[[ INPUT FOR THIS TASK open ]]

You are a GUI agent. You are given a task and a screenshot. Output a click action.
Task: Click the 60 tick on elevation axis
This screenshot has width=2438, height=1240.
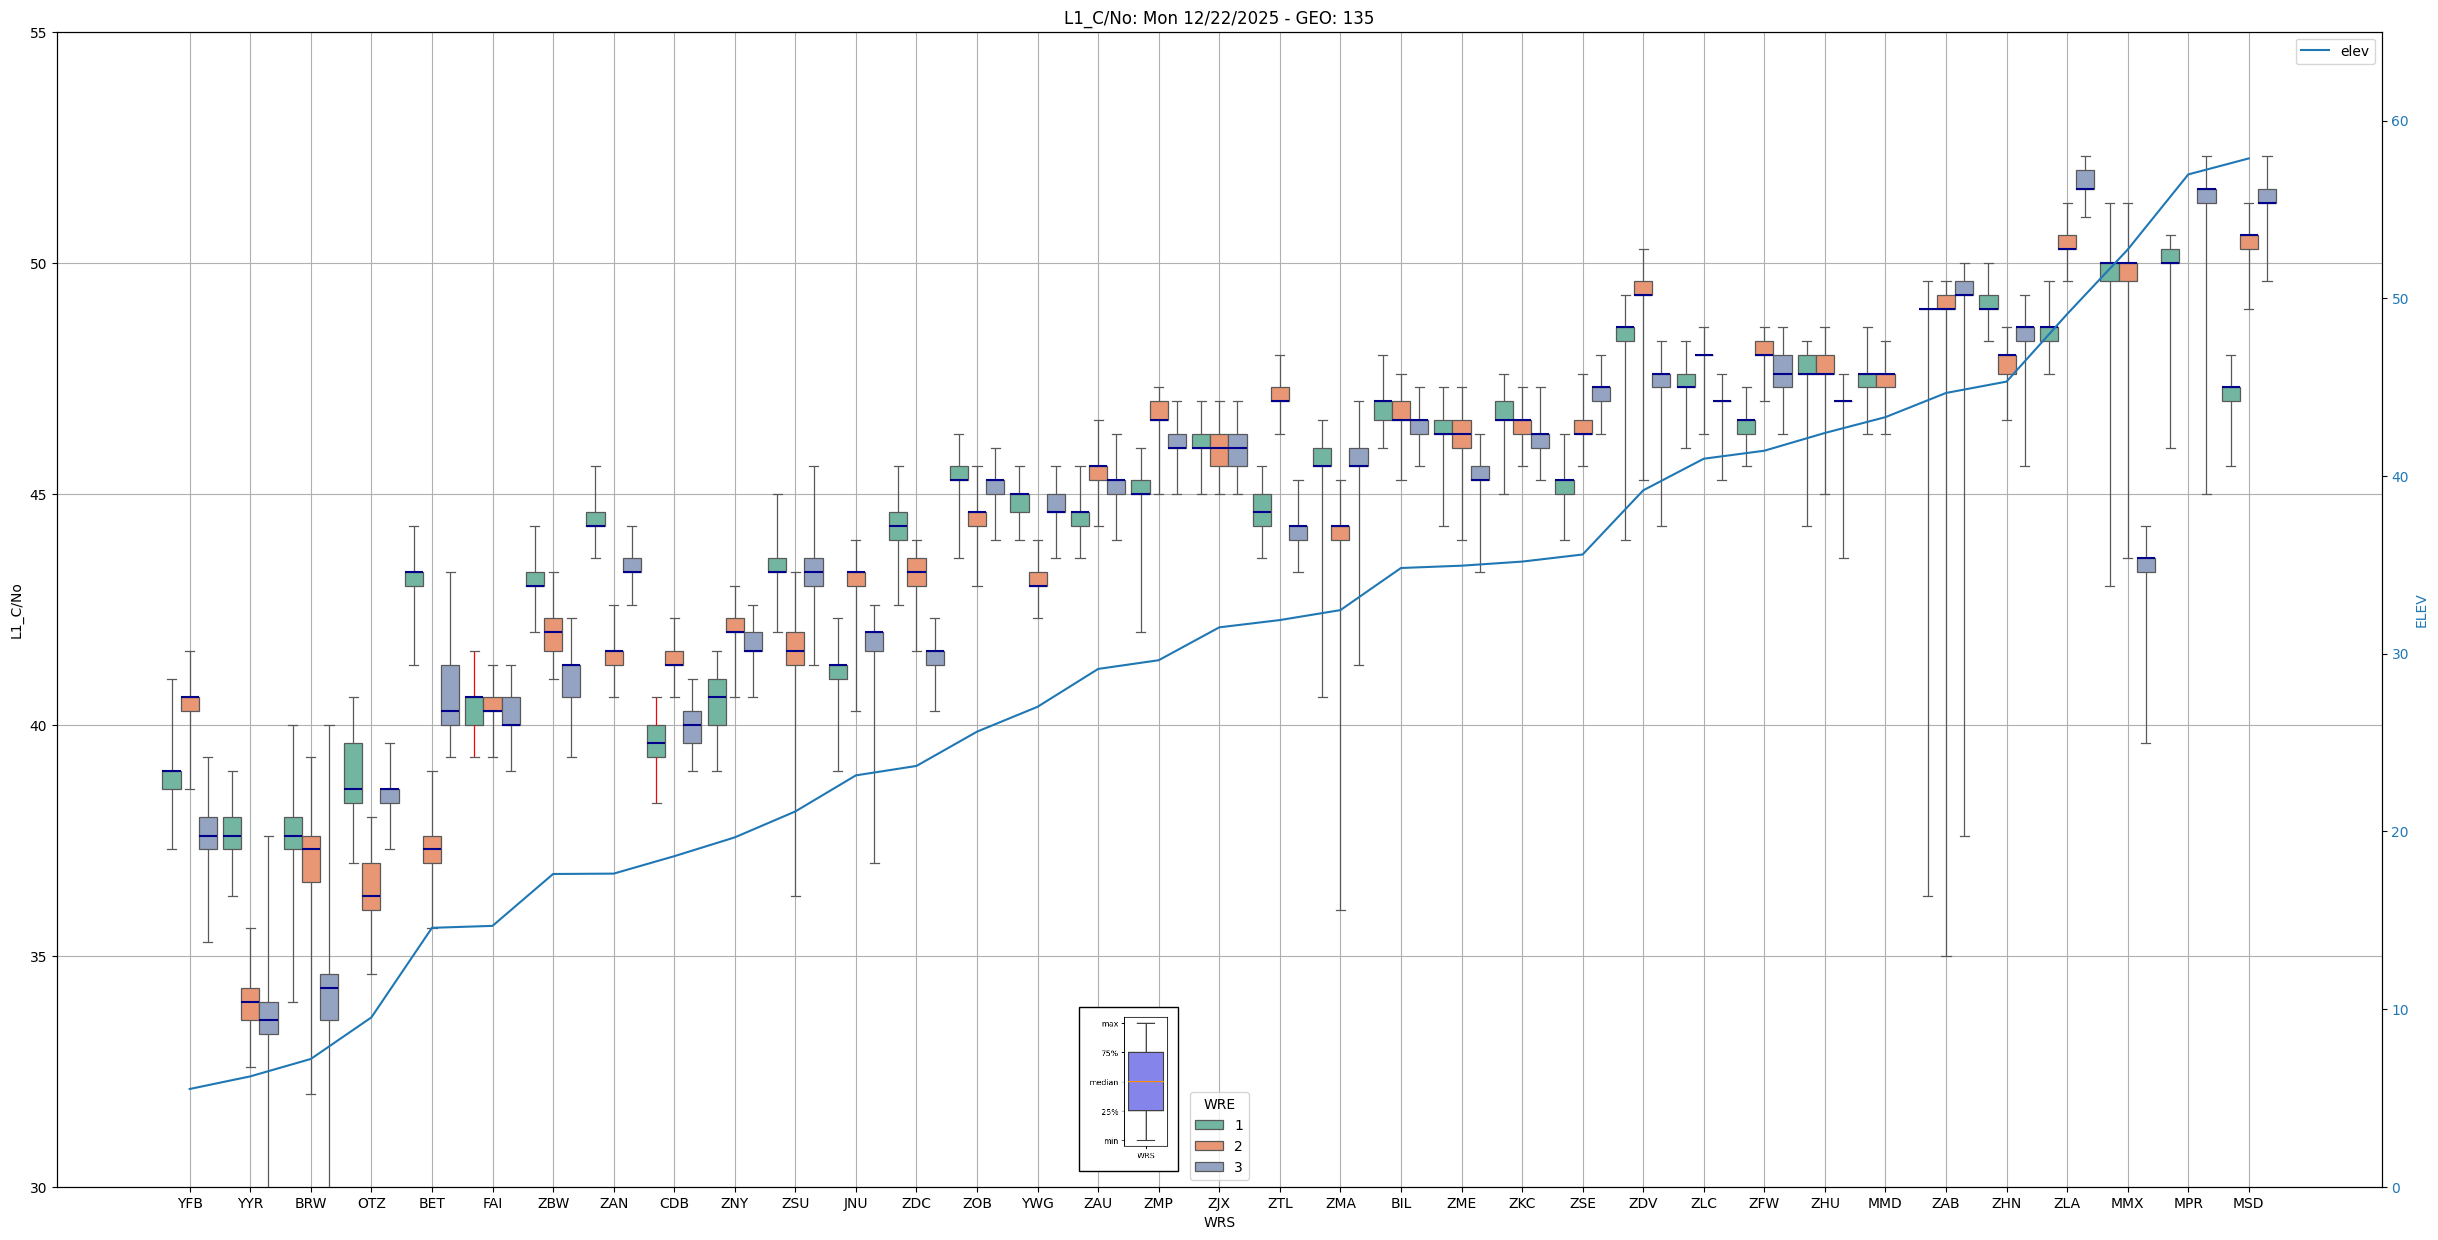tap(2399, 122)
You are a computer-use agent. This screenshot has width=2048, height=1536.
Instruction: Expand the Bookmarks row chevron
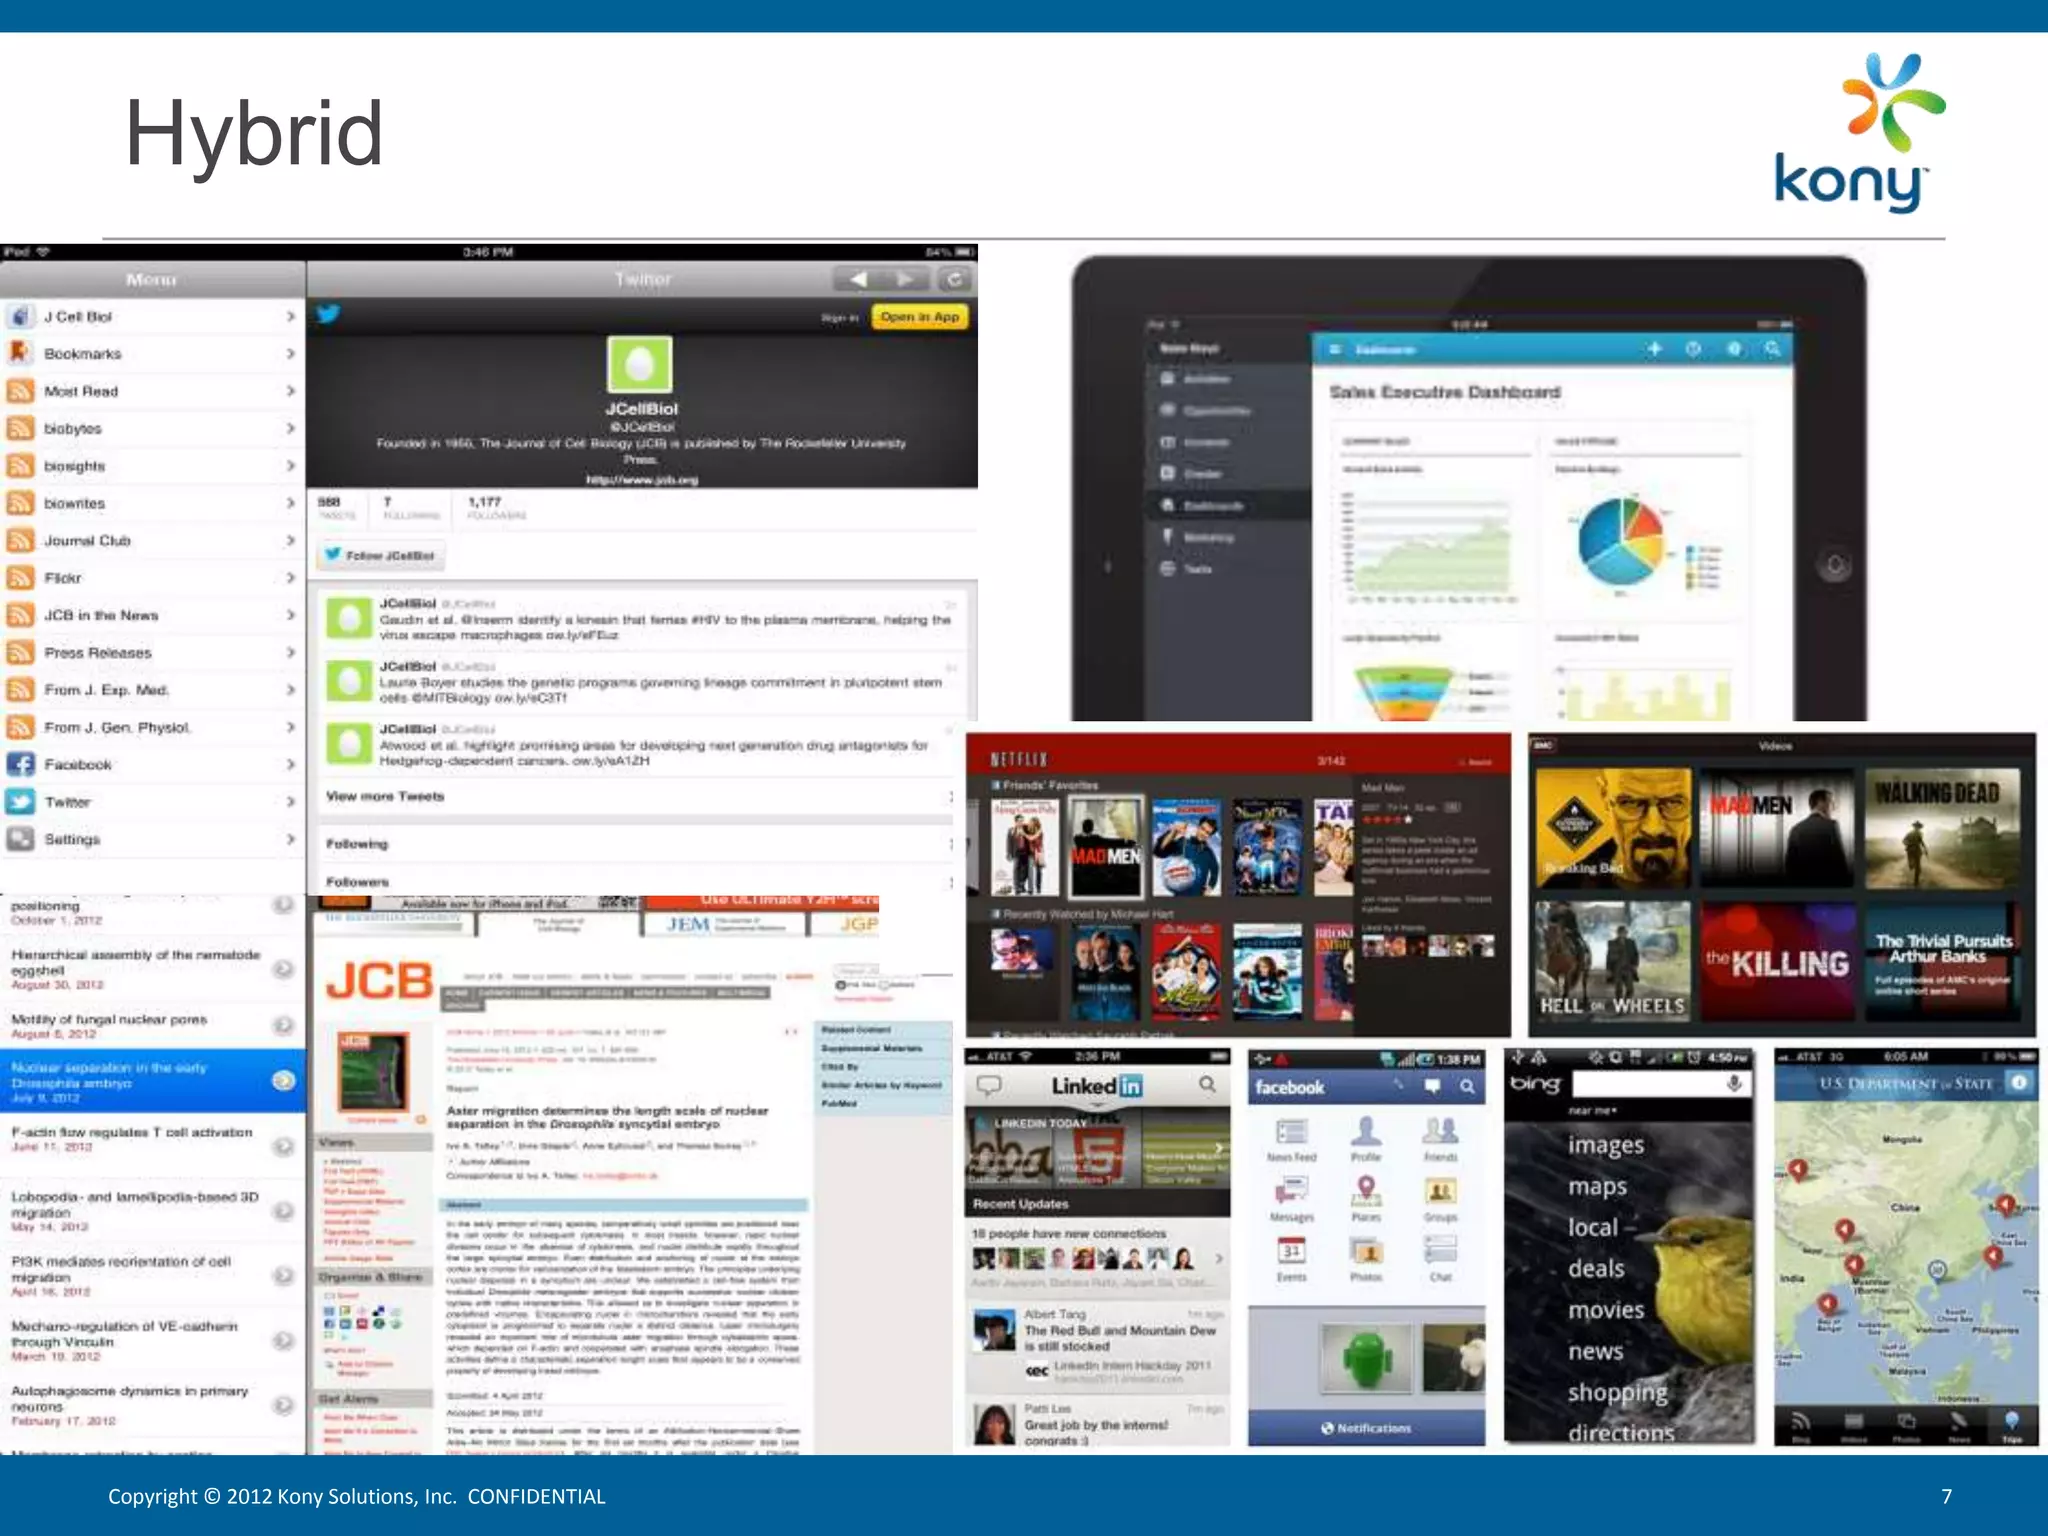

[[ INPUT FOR THIS TASK closed ]]

TASK TO CARRY OUT ▸
Nothing but the lines from the one with "This screenshot has width=2438, height=1240." through the last line of the records should appear in your answer, each exactly as written and without pictures.

WRITTEN SOLUTION ▸
This screenshot has width=2438, height=1240.
tap(2399, 122)
You are a computer-use agent. This screenshot has width=2048, height=1536.
Instruction: Expand the Bookmarks row chevron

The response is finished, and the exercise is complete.